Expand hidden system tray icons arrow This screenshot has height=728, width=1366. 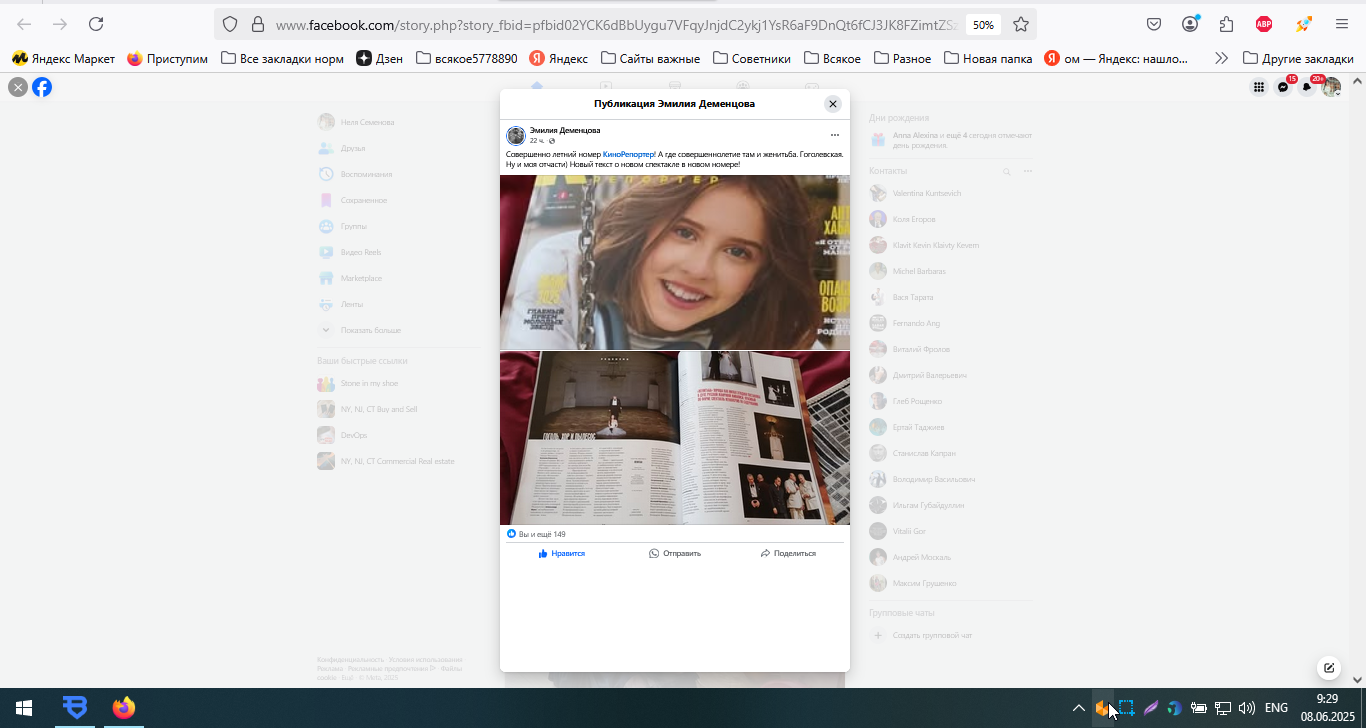[x=1078, y=708]
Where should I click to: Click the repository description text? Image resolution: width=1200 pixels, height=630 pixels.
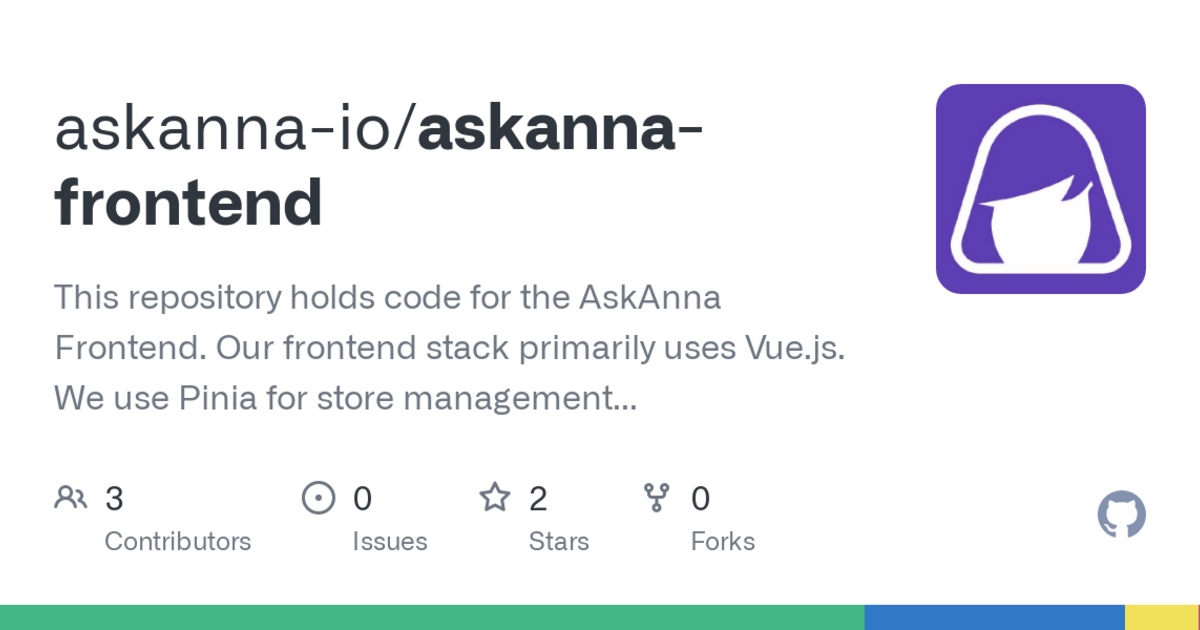point(450,348)
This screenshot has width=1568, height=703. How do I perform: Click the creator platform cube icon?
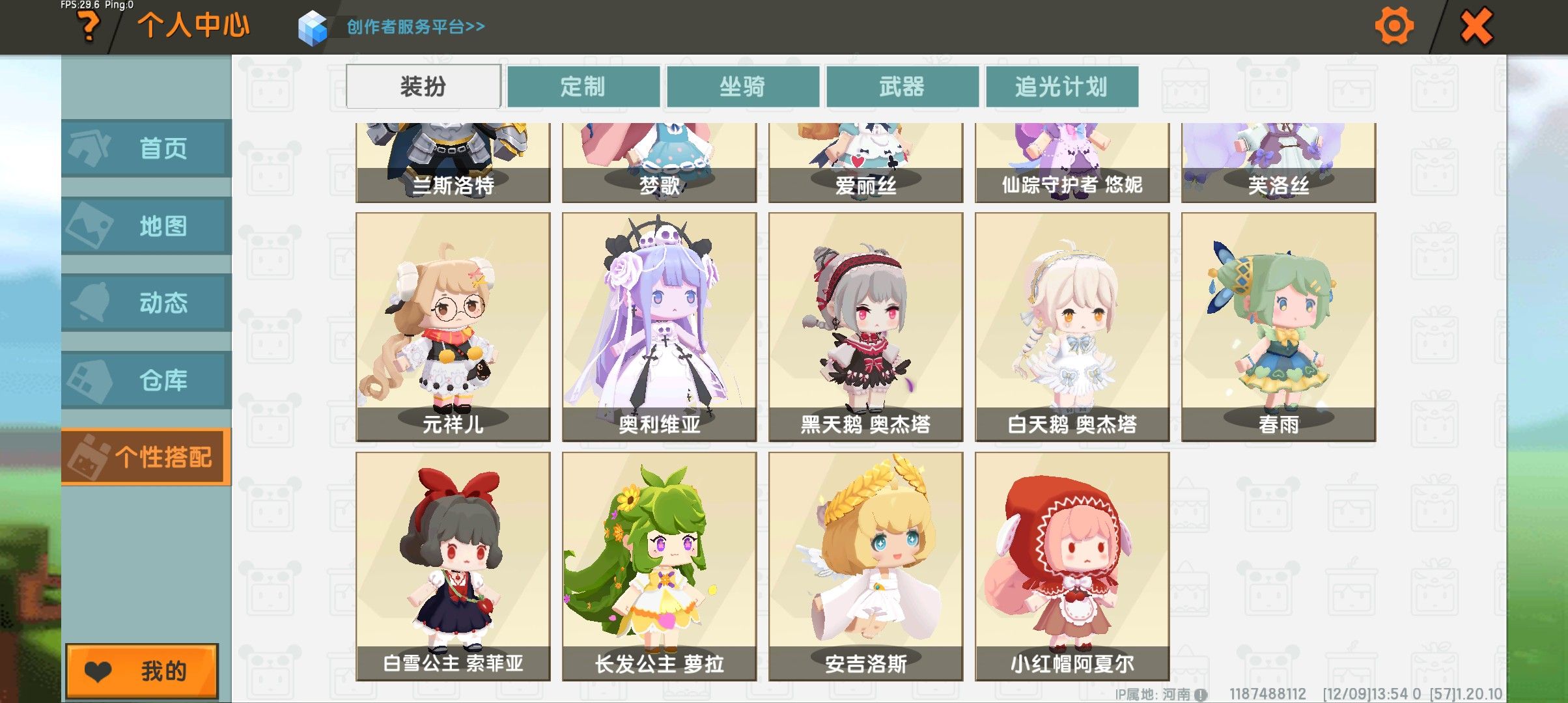pos(313,27)
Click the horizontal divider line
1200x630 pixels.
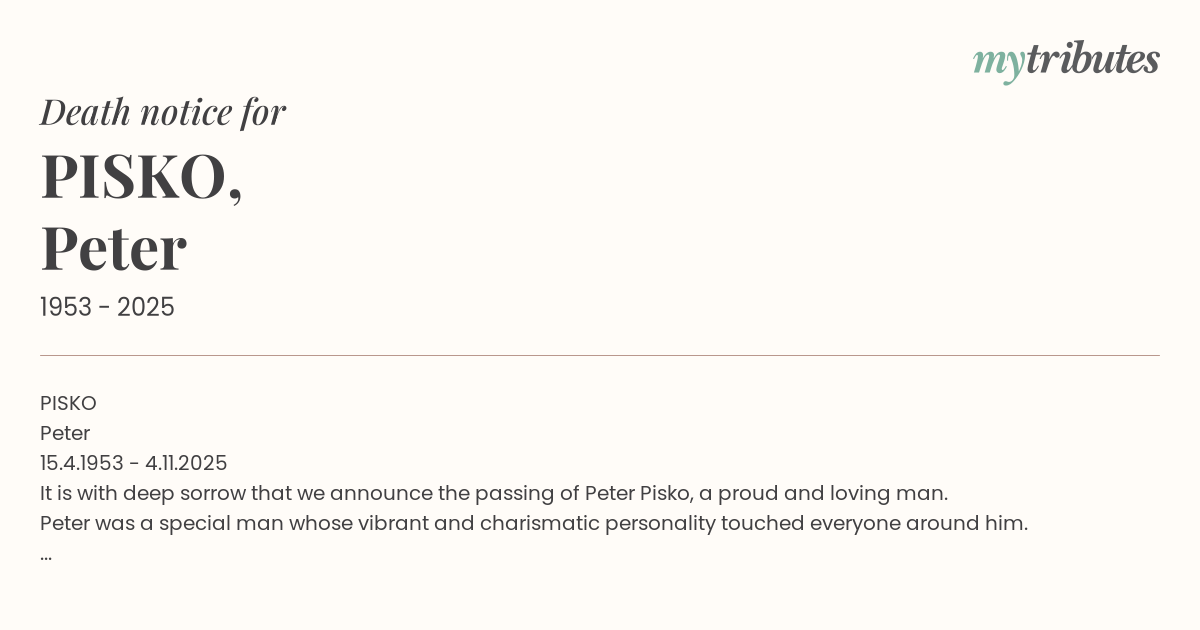pyautogui.click(x=600, y=355)
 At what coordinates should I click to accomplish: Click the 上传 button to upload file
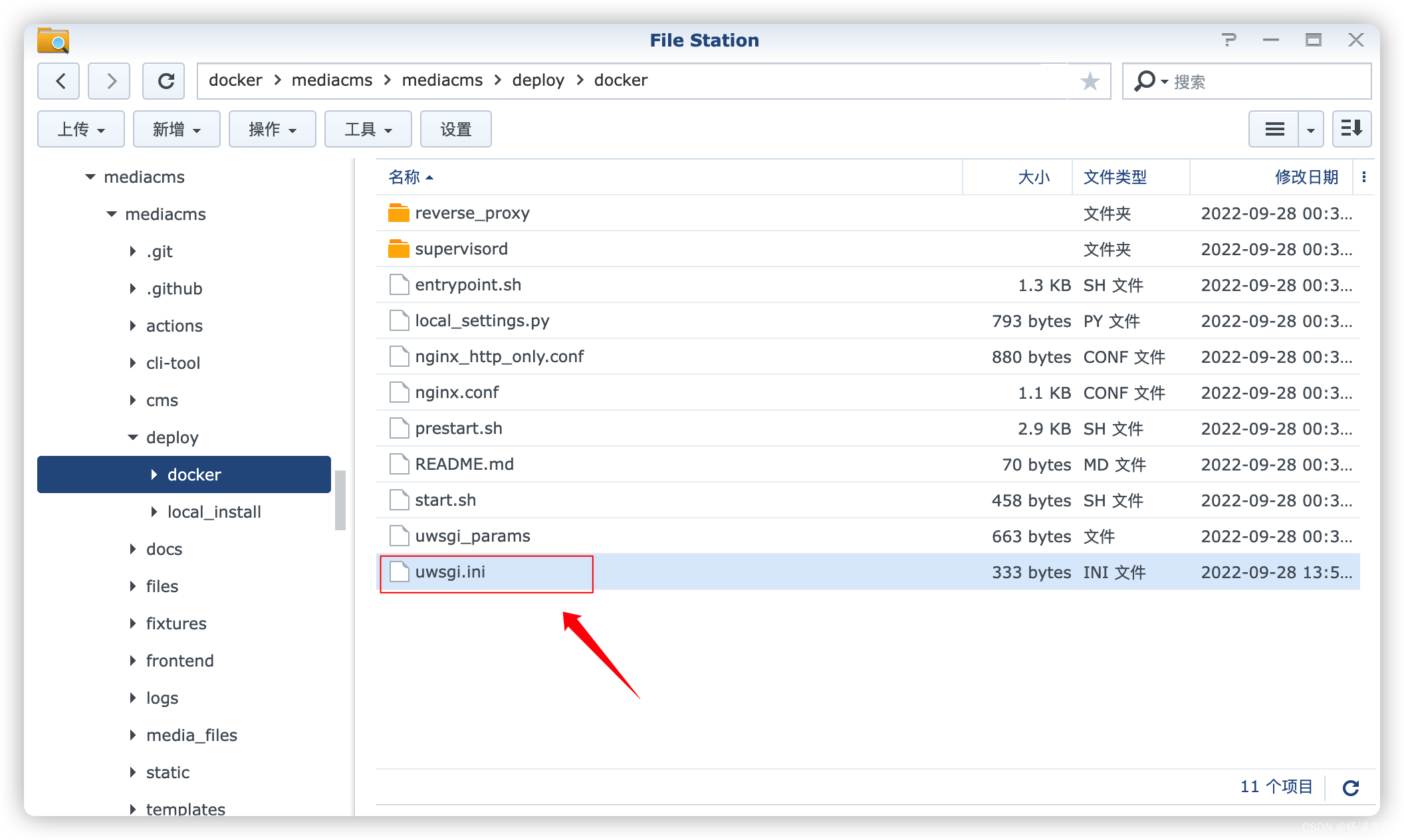80,127
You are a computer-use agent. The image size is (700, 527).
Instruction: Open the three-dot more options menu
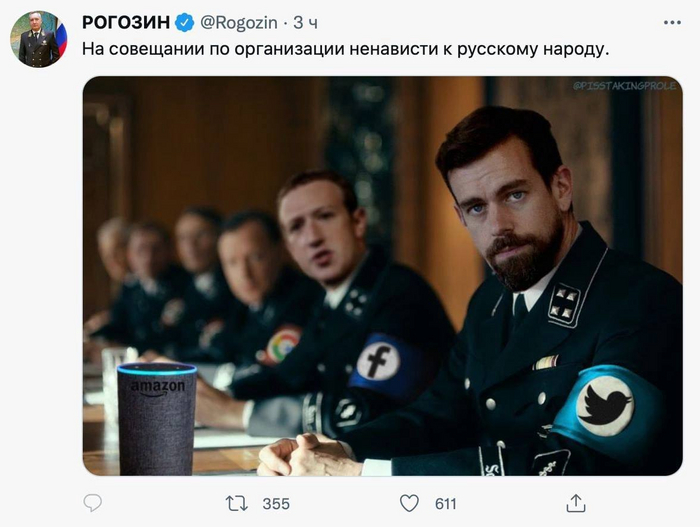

··········

**Task description**
All that the answer may contain is the exact text of the lines from the one with "You are a computer-use" through the last line of the material, pictures excluded.

**Solution to the problem**
You are a computer-use agent. The image size is (700, 527).
Instruction: Open the three-dot more options menu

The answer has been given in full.